Netflix Speed Test Fast.com Adds Upload and Latency Info

Posted by Jim Tanous on July 18, 2018
netflix speed test

Back in May 2016, Netflix launched its own Internet speed test — fast.com. The service was convenient because it had an easy-to-remember URL, didn’t rely on Flash, and immediately launched the test from an automatically-determined server as soon as you loaded the page.

The fast.com Netflix speed test was limited, however, as it only tested the user’s download speed, ignoring other factors such as upload speed and connection latency. While this makes sense — from a Netflix user’s perspective the most important factor by far is download speed — Netflix this week introduced some updates to the service that put it on par with other Internet speed test services such as Speedtest.net.
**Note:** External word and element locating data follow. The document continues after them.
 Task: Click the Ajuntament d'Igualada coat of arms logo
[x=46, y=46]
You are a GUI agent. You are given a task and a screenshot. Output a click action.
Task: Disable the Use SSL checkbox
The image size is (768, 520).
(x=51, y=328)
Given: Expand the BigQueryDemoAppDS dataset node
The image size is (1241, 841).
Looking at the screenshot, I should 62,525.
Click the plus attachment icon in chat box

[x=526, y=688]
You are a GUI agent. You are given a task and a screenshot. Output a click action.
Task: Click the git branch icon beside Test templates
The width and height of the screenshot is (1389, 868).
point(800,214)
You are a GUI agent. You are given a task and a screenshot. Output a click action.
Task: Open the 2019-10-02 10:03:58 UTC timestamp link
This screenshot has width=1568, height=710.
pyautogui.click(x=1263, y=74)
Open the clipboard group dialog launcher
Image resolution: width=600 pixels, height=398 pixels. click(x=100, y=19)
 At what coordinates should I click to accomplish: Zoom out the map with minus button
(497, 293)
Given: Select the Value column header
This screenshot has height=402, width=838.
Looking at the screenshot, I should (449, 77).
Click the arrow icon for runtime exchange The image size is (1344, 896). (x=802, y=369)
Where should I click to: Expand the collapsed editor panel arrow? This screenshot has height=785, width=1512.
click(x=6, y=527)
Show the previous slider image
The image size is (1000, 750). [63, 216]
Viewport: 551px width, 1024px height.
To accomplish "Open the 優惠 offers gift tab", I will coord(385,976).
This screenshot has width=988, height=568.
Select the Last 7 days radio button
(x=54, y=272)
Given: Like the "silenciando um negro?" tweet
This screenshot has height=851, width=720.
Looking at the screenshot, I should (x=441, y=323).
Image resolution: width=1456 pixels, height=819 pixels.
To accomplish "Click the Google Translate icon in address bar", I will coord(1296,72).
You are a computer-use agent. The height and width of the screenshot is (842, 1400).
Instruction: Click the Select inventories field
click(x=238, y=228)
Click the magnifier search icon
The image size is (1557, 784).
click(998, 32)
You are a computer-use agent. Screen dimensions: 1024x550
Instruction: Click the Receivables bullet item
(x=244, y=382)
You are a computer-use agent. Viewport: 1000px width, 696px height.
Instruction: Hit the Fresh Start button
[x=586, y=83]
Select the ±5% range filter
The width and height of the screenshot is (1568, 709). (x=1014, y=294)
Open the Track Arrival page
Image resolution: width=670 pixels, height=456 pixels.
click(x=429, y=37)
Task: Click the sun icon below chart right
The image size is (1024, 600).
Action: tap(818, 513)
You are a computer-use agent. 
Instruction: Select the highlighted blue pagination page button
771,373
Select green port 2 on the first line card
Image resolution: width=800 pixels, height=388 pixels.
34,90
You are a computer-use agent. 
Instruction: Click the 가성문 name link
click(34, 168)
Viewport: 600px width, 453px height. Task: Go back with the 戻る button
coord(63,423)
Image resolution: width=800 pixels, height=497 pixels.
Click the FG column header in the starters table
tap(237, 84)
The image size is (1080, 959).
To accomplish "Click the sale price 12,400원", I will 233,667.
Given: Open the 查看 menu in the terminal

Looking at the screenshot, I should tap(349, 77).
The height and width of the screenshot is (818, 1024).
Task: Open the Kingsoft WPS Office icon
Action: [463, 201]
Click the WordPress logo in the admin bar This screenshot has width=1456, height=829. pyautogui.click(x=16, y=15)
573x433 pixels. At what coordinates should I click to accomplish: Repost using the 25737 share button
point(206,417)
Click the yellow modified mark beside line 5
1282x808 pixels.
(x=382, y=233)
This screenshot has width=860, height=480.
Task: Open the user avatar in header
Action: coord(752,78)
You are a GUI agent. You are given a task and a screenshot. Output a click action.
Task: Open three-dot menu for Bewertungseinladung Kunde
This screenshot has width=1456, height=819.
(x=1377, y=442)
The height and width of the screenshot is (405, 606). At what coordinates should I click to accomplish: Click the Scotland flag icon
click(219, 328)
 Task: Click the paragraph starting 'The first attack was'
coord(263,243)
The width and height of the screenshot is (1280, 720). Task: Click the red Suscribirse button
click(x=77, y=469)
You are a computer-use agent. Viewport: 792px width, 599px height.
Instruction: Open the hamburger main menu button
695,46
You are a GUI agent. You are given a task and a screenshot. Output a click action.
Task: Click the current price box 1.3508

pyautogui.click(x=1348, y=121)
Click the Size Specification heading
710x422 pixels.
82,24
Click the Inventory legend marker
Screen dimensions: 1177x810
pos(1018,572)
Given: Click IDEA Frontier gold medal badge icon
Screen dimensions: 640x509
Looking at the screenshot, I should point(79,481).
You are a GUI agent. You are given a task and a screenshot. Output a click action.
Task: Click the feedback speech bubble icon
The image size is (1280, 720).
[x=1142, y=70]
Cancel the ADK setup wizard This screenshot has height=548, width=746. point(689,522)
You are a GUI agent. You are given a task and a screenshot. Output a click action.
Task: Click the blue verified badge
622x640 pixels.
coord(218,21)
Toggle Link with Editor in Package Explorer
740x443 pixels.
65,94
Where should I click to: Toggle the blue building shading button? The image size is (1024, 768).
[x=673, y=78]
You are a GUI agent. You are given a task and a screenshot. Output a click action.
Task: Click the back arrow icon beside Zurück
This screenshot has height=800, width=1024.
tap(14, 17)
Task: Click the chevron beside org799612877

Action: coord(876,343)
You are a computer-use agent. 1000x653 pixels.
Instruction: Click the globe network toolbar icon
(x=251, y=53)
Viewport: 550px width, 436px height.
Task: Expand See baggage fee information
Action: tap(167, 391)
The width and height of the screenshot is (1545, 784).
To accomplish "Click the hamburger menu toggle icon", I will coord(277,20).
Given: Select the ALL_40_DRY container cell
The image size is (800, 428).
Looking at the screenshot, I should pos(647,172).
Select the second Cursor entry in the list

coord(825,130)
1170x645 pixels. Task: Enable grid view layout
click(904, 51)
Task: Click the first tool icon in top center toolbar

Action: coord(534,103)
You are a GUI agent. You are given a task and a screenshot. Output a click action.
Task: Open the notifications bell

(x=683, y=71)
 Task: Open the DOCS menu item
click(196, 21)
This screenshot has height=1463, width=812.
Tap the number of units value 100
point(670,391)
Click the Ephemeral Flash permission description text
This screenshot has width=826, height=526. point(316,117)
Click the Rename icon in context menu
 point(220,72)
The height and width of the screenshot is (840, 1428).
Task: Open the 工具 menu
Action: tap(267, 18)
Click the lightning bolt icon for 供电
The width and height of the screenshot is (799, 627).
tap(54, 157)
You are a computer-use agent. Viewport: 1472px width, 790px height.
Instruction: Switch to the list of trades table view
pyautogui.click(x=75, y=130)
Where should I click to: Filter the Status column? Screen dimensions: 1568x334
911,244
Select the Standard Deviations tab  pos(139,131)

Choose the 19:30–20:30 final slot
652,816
The New Netflix Speed Test

Starting now, users who navigate to fast.com with a modern Web browser will still see the traditional download speed test:

netflix speed test default

Once that test is complete, however, users can click the Show more info button. Doing so will begin a second speed test that reports both latency and upload speed:

netflix speed test upload

Clicking the Settings icon reveals additional options for the number of parallel connections with which to test and the minimum and maximum duration of the test, which can be good for identifying issues with inconsistent bandwidth or for situations in which an ISP offers a “boost” mode that initially provides higher speeds but then quickly settles into a lower overall speed as a transfer continues.

netflix speed test settings

For users who always want to see latency and upload speeds during their Netflix speed test, there’s an option to Always show all metrics and to save the configuration options for that device via a cookie.

The interesting part of this new functionality is that, as mentioned previously, the current Netflix streaming experience doesn’t rely much on a user’s upload speed or latency. These are factors that are far more important during real-time Internet activities, such as streaming a live event, video chatting, or online gaming. The introduction of these tests to Netflix’s own in-house speed test service may therefore indicate that the company is preparing to expand its service offering to include some form of real-time content.